Cancer Council and eftpos to get more shade into high schools
Australians think secondary students should do more to protect themselves from the sun compared with adults and younger children, according to a new Galaxy poll commissioned by Cancer Council Australia.
The poll results, released today (18/12), coincide with new World Health Organisation data showing Australia and New Zealand continue to have the world’s highest rates of melanoma, the most common cancer in Australian adolescents and young adults.
The poll sought to gauge community perceptions of sun protection behaviour by age group, as Cancer Council commences a partnership with eftpos to encourage high schools to provide more shade to protect students from harmful UV radiation.
Cancer Council Australia CEO, Professor Ian Olver, said the poll reflected data from other studies showing that, even though today’s teens were more aware of the harms of UV than their predecessors, they were less likely to protect themselves than other age groups.
“Only eight per cent of Australians thought primary school children were the group at highest risk, which is an endorsement of how we protect younger children today,” Professor Olver said.
“While years of Cancer Council SunSmart have helped protect primary students, when they graduate to secondary school the behaviour changes.
“Kids become more autonomous and start to act as if they’re bulletproof.

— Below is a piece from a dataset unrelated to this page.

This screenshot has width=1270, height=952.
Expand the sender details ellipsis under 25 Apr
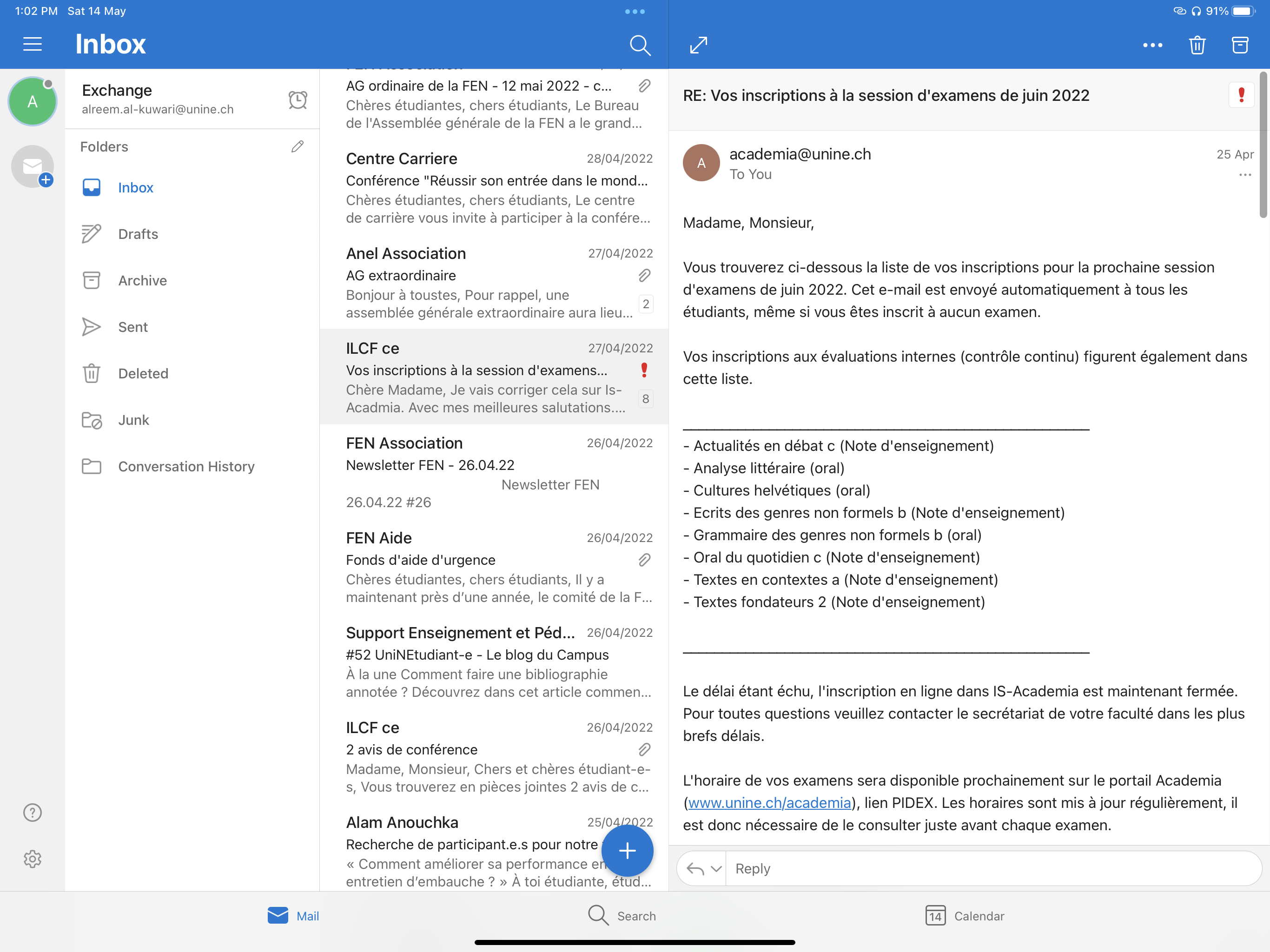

So it was no surprise that 47 per cent* of Australians think teenagers are the most poorly protected from UV.
“Australians recognise we need to do more to help our students reduce their skin cancer risk.”
To help tackle the problem, Cancer Council Australia is joining forces with eftpos to encourage high schools to improve the shade they provide to students through a unique grant program.

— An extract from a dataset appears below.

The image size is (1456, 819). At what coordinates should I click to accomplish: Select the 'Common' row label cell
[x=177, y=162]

eftpos CEO, Bruce Mansfield, said eftpos would contribute up to $1 million to the initiative through its Giveback program.
“The public understands the need to help teens be safe from the sun,” Mr Mansfield said. “In choosing to pay by pressing CHQ or SAV this Christmas, Australians can help us contribute to Cancer Council’s shade for secondary schools program.”
Olympian Stephanie Rice also supports the program.
“Around 2000 Australians die from skin cancer each year and two in three Australians are diagnosed by the age of 70,” she said. “I remember my high school years – lots of swimming and lots of sun – I’m hoping this program will help reduce future generations’ skin cancer risk.”
*45 per cent were concerned adults weren’t doing enough to protect themselves.